The woman's husband comes home late from Jerusalem, pleased that his car, under warranty, is fixed. He points to the rewiring overhaul in the house, notes the repainting of walls and ceilings, points to the sloppy painting of wooden trim, then adds apologetically, ``One thing led to another....'' How else can a computer-age couple live an efficient American life in my mother's old-fashioned house?

During his monologue in praise of the organizational wonders of computers, my unformatted mind shifts back to a simpler life without the benefit of computer technology.

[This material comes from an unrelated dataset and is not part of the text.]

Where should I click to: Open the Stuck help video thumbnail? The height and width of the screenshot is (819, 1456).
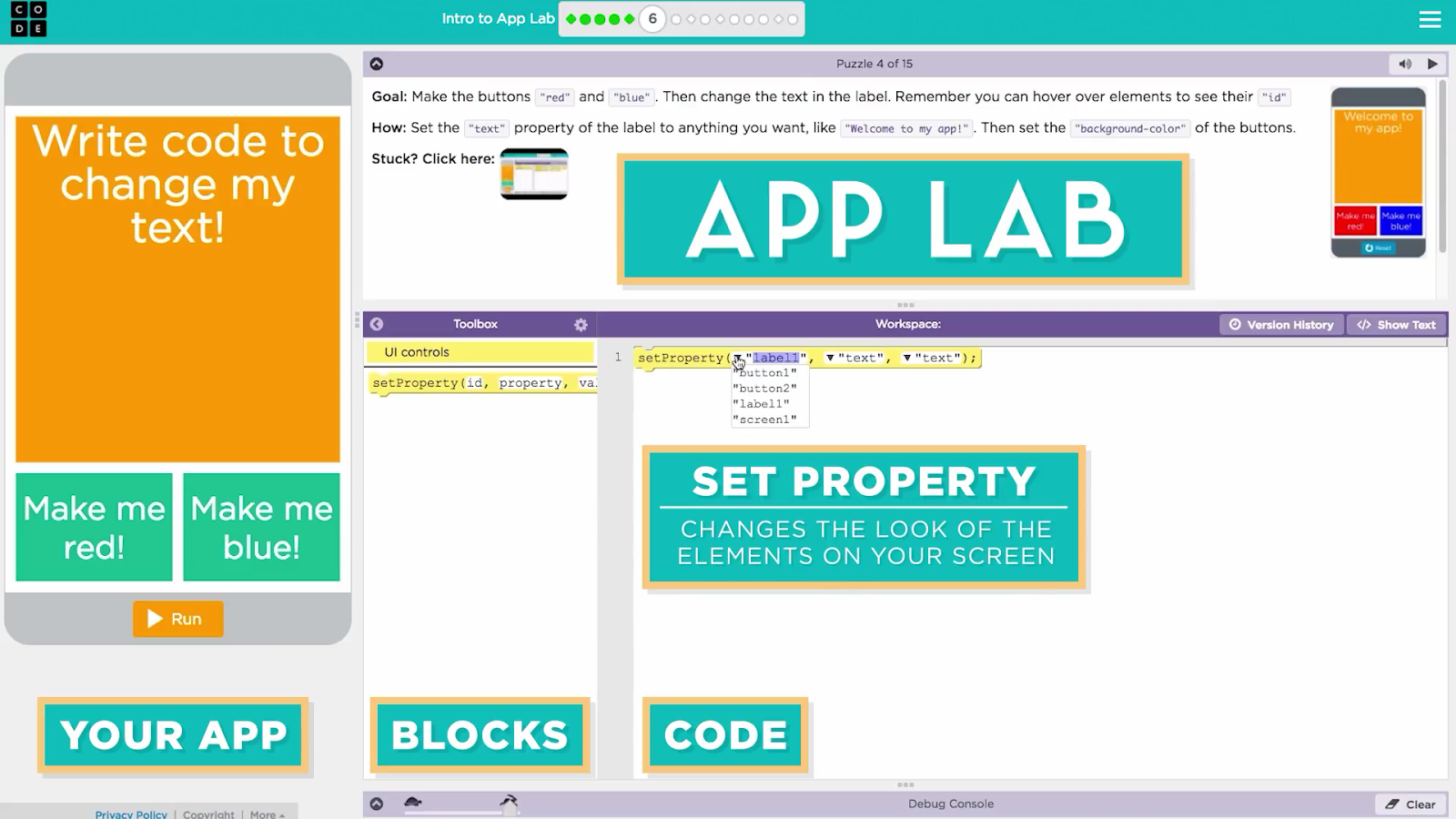pos(534,173)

DESPITE the precariousness of her world, my mother lived each day as if it were a gift. To prepare her meals, she walked early mornings to the farmer's market to buy fresh fruits and vegetables and stopped at the butcher shop for meat. She made tomato sauce from fresh tomatoes - scalding, peeling, then dicing tomatoes for stew or stuffed squash. Each day in winter, she cleaned, filled, then lit her Aladdin kerosene heaters for warmth; she heated bathroom water with wood stored in the cellar. Yet, despite curfews, strikes, and other daily crises in her life, she never wavered in her tasks of cooking, cleaning, entertaining guests, overseeing the handicraft cooperative for refugees and needy women, and teaching the children of her Sunday school.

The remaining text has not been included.